§ **Text shown**
----
And while we are on the subject of blog posts by Derek Lowe, here’s one where he points to news about Goldman Sachs funding a large pharma company and using a “new” business model

(The model involves) a different approach, creating a “research pool” into which pharma companies would place a range of experimental drugs in a single therapeutic area in early-stage phase 1 and 2 trials, where their specialists would work alongside external experts including scientists, chemists and clinical research organizations.

By the time an experimental drug is in Phase I or II trials, little ‘research’ is really being done. It is mostly development, at least with regard to dosing and such, as well as production methods. The failure rate of drugs at this late stage is much lower than during the pre-development stage, which really is what most people would call research.

But the large costs for drug development comes at the clinical trial stages. So it makes sense for Big Pharma to pool resources here to save some money.
----
§ **Listed entries**

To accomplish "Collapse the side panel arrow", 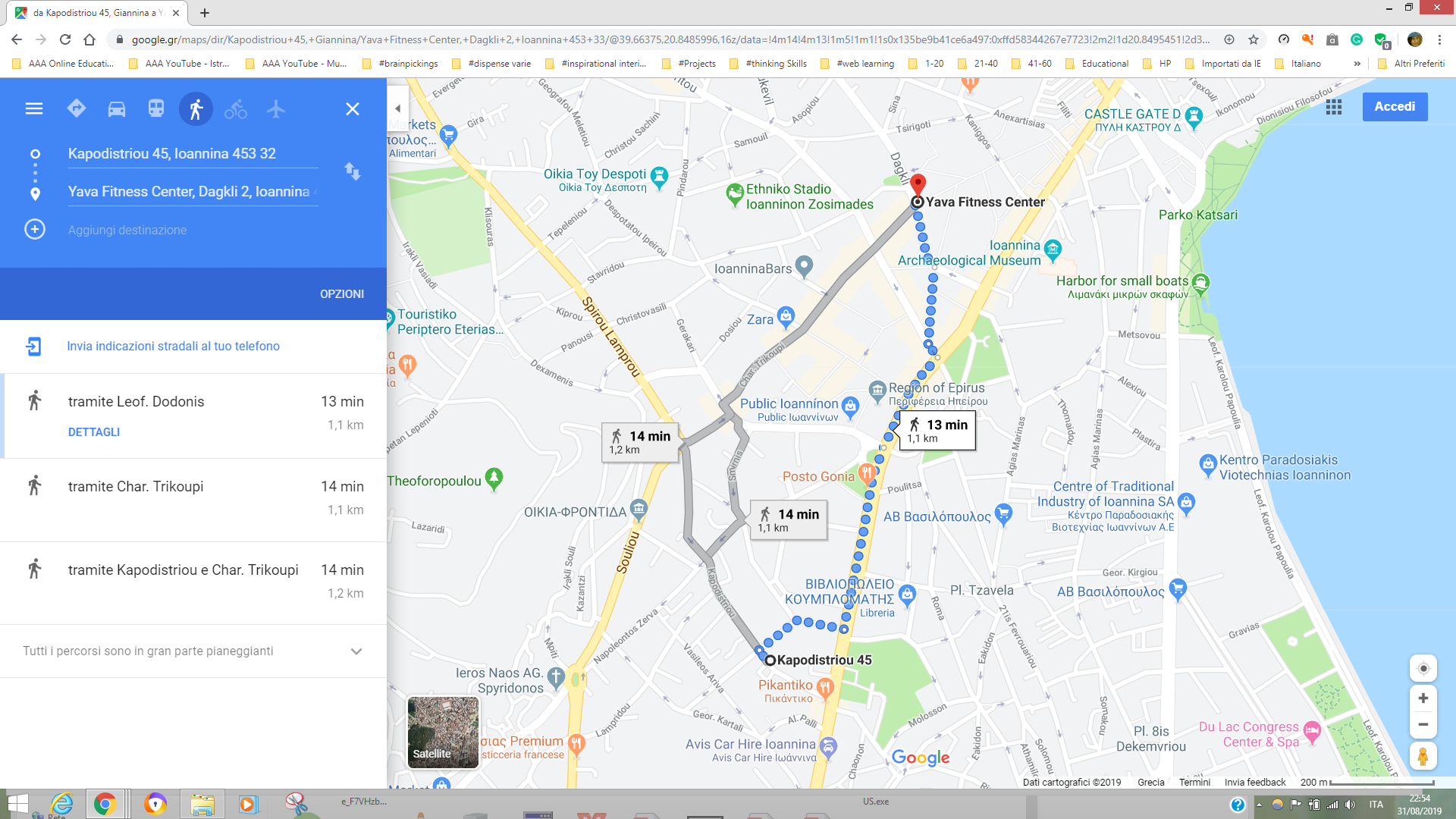I will pyautogui.click(x=398, y=108).
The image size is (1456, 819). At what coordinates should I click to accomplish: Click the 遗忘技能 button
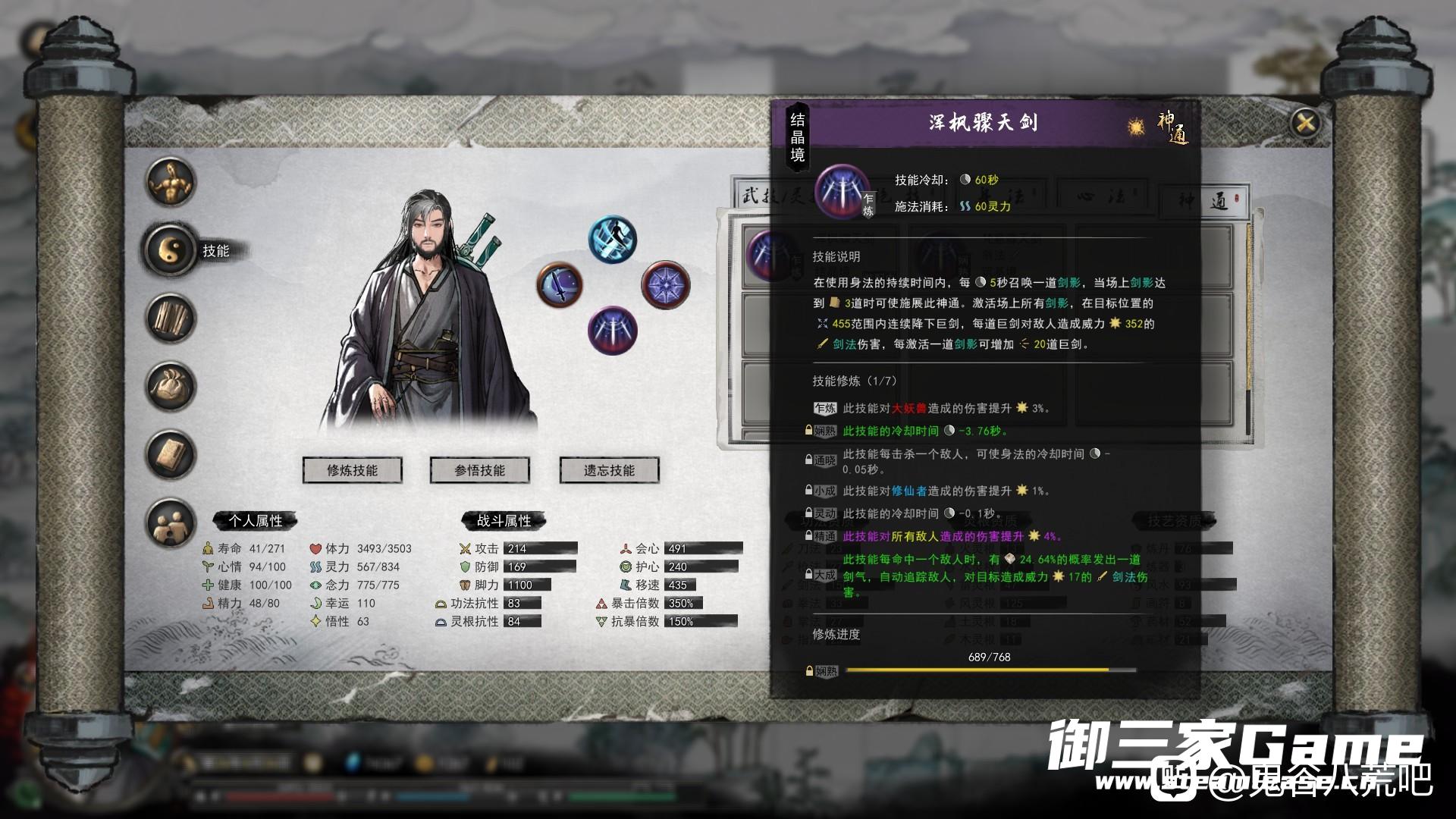(610, 470)
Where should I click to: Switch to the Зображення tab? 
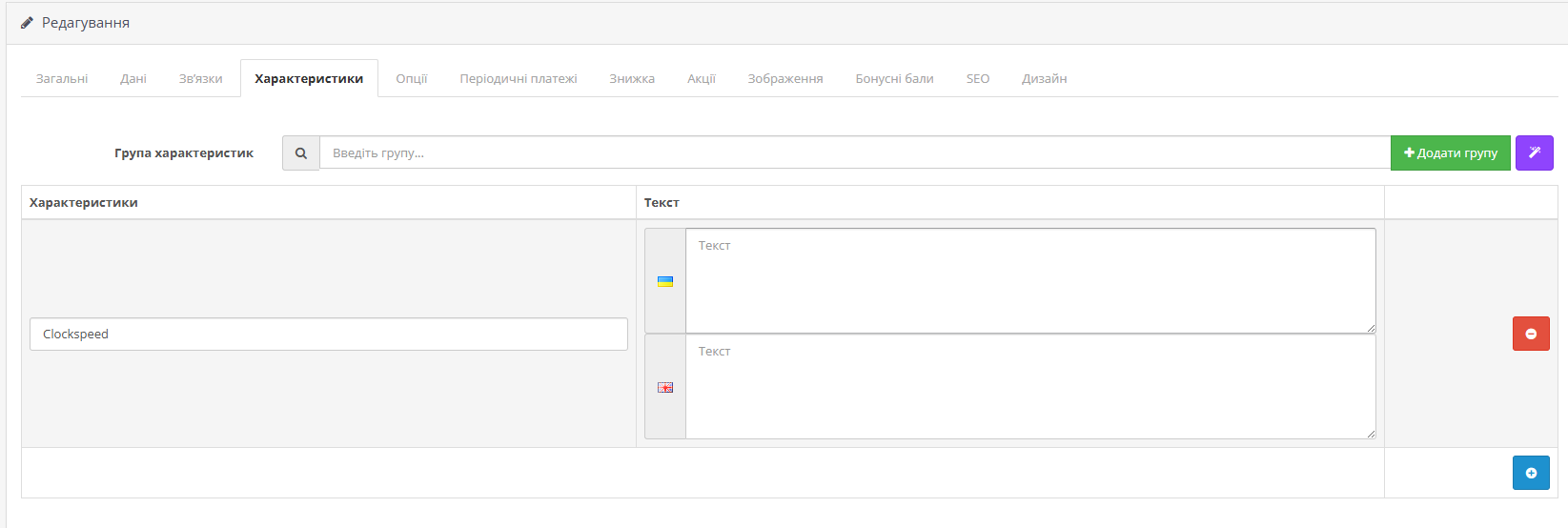(785, 78)
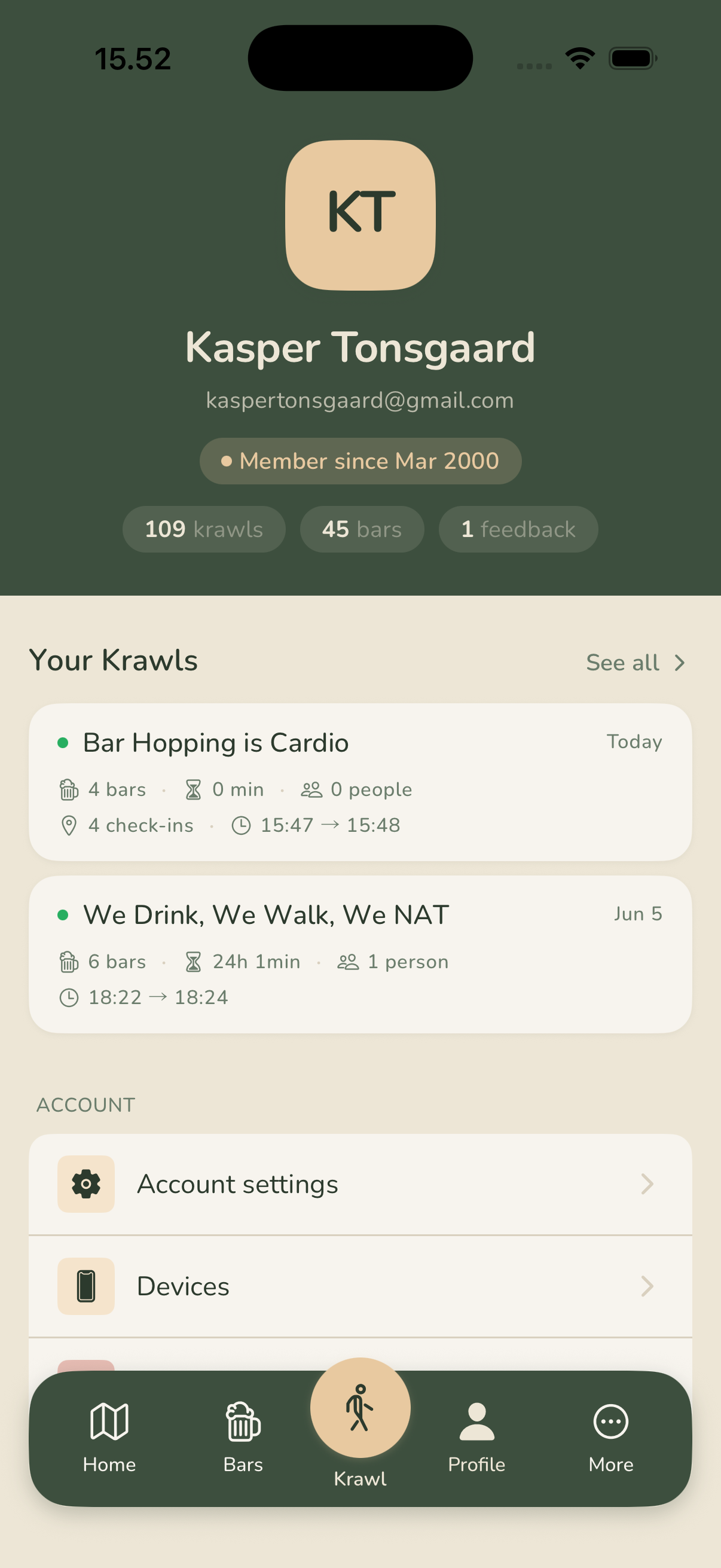Open the Bar Hopping is Cardio krawl
This screenshot has height=1568, width=721.
pyautogui.click(x=360, y=782)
----
§ **What you need to do**
List every kind of external expert that, according to the text on pooling drug research, pharma specialists would work alongside.

§ **Exercise response**
Scientists, chemists, and clinical research organizations.